What: A Movie and a Schmooze - "100 Voices" Film followed by Bantor with the Cantors
When: 7:30 PM
  • Admission is exclusive to ticket holders of the Gala Evening Concert on Wednesday so plan ahead.

Friday
What: Lunch Time Music - Klezkonnection
Where: Ben Sadowski Auditorium, Mount Sinai Hospital
When: 12 PM
  • Klezkonnection is a community klezmer orchestra. You might have seen them wowing the audience at the 2010 Ashkenaz Festival.!

Shabbat Bonus: There will be 4 unique musical ways to usher in Shabbat on Friday night. Check the schedule to find the one that's right for you.

Saturday
What: Community Melaveh Malka
When: 9:45 PM - after Shabbat

Sunday
What: Jewish Big Band featuring Bob DeAngelis and his Champagne Symphony Big Bandk
When: 7 PM
  • The official closing party of the Festival!

Casandra Campbell

Wednesday, May 25, 2011

Tarek Fatah & the Helen and Stan Vine Canadian Jewish Book Awards

It’s that time of year again: warmer weather, leaves on trees, gardens growing and… the very best in Canadian writing on Jewish themes and subjects! The 23rd annual Helen and Stan Vine Canadian Jewish Book Awards returns on May 30 at 8 PM – this year at the Bram and Bluma Appel Salon at Toronto Reference Library, 789 Yonge Street. The ceremony is FREE and will be followed by a book signing with ALL the winning authors – please join us and bring your friends!

Each year, the Jury decides on the number and type of awards depending on the submissions and their eligibility. This year, six awards will be presented for books published between January 1, 2010 and December 31, 2010.
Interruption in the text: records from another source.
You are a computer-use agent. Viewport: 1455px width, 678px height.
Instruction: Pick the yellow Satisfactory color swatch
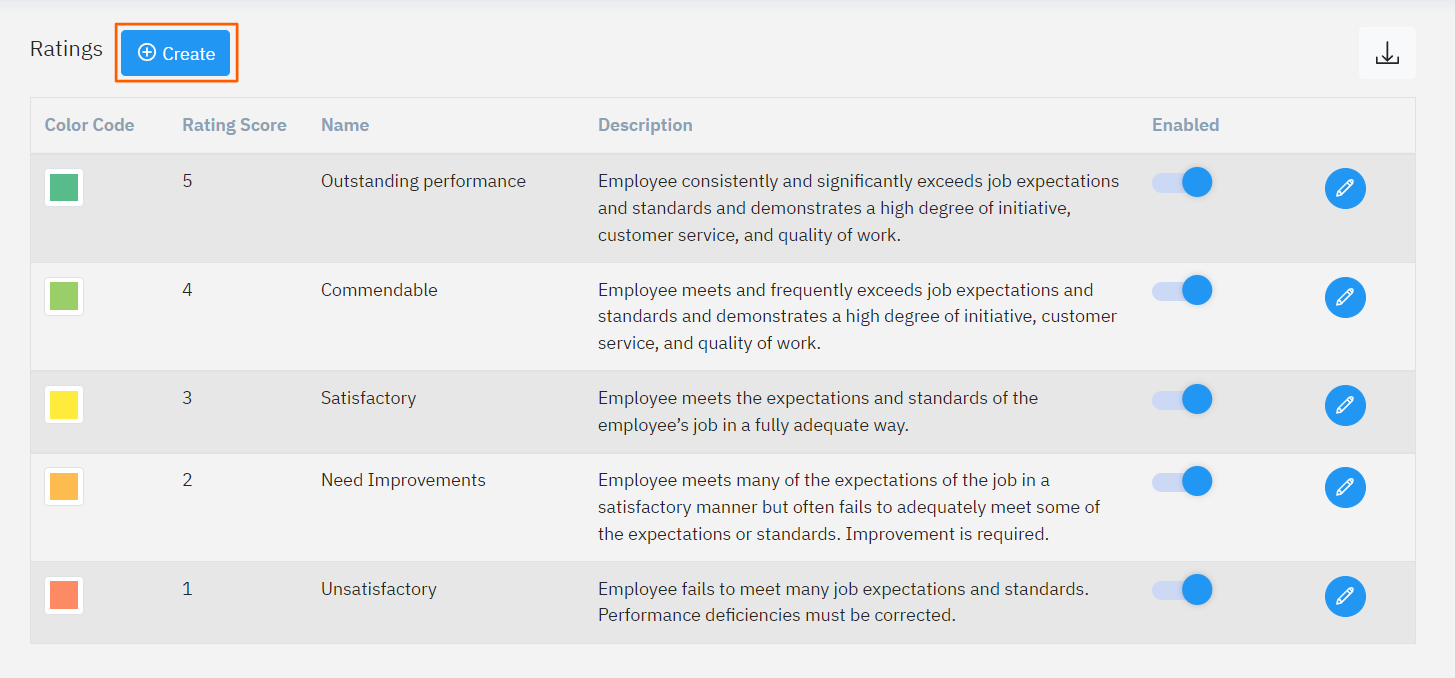[64, 405]

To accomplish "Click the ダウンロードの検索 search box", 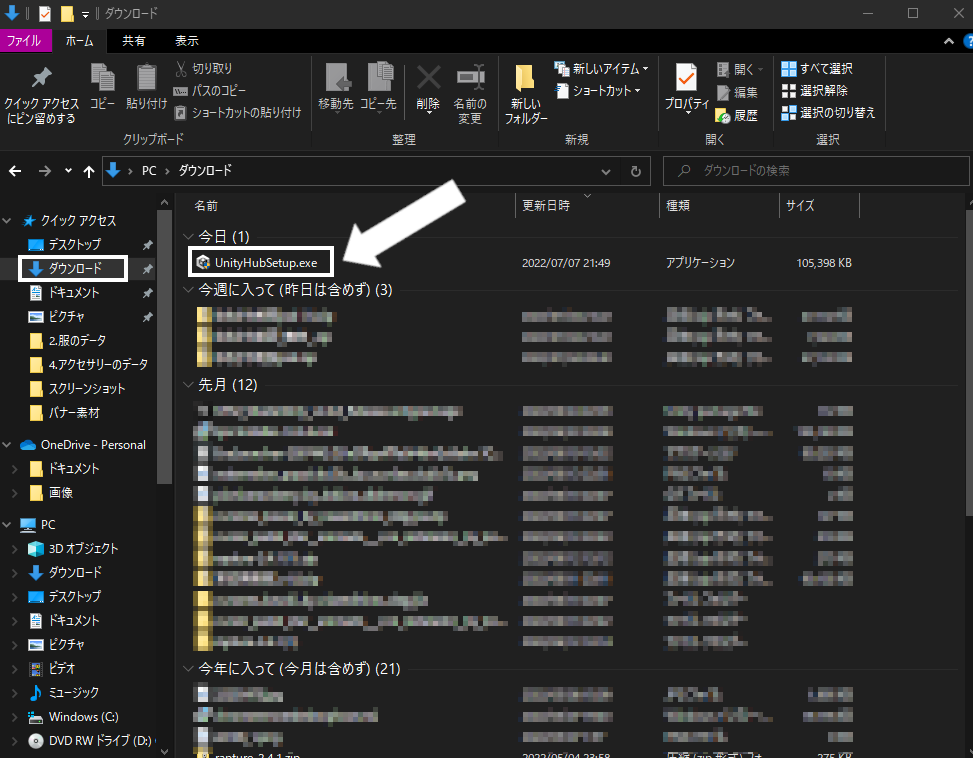I will click(816, 171).
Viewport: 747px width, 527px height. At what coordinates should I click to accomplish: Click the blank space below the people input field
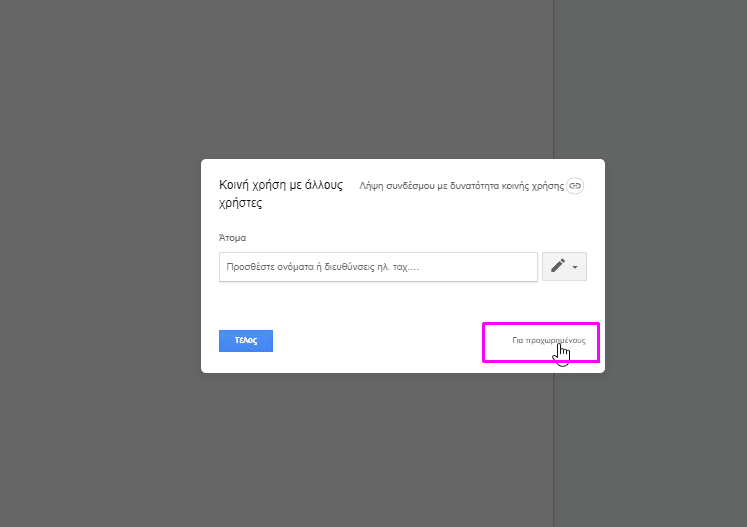pyautogui.click(x=378, y=303)
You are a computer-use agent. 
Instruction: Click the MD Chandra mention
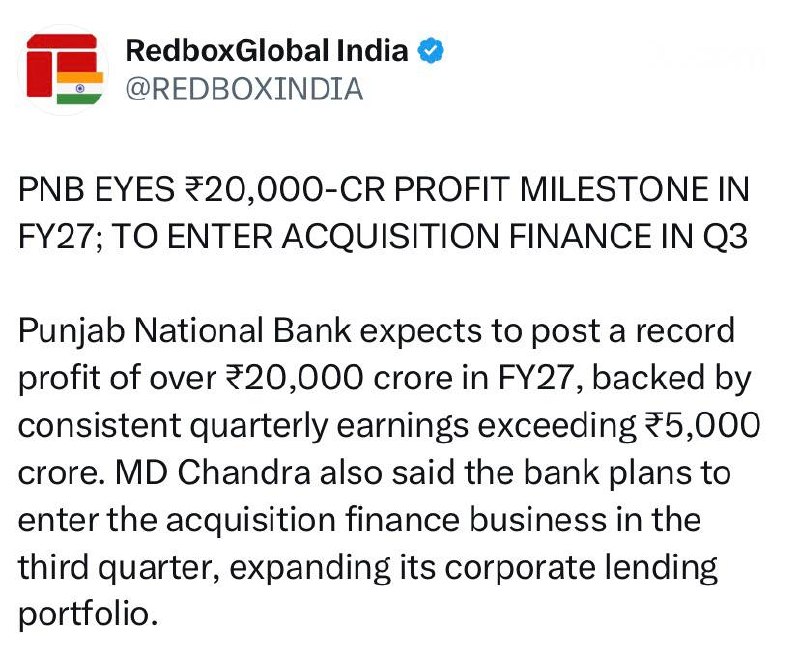(213, 473)
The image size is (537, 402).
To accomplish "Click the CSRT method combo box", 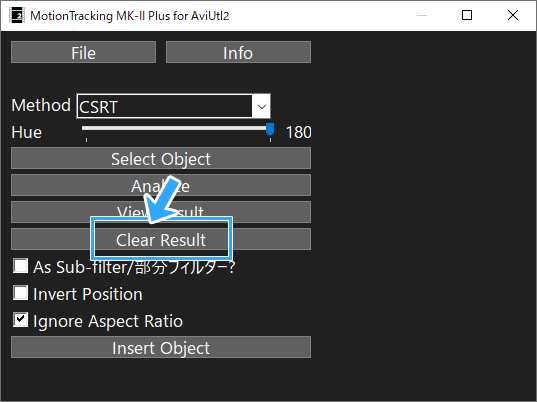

Tarek Fatah’s critically acclaimed The Jew is Not My Enemy: Unveiling the Myths that Fuel Muslim Anti-Semitism has won in the Politics and History category. Fatah’s second book, it debunks the anti-Jewish writings of Islamic literature and argues that hating Jews is against the essence of the Islamic spirit. The Jury commended Fatah on his courage to write the book, and his “diligent scholarly and journalistic research examining the historical, political and theological ideas. In the end the book is a personal history of a journey towards tolerance and reconciliation.” Fatah also spoke on the book to a full house of over 500 people at the Toronto Jewish Book Fair back in October 2010 (see some pics here on our Flickr page).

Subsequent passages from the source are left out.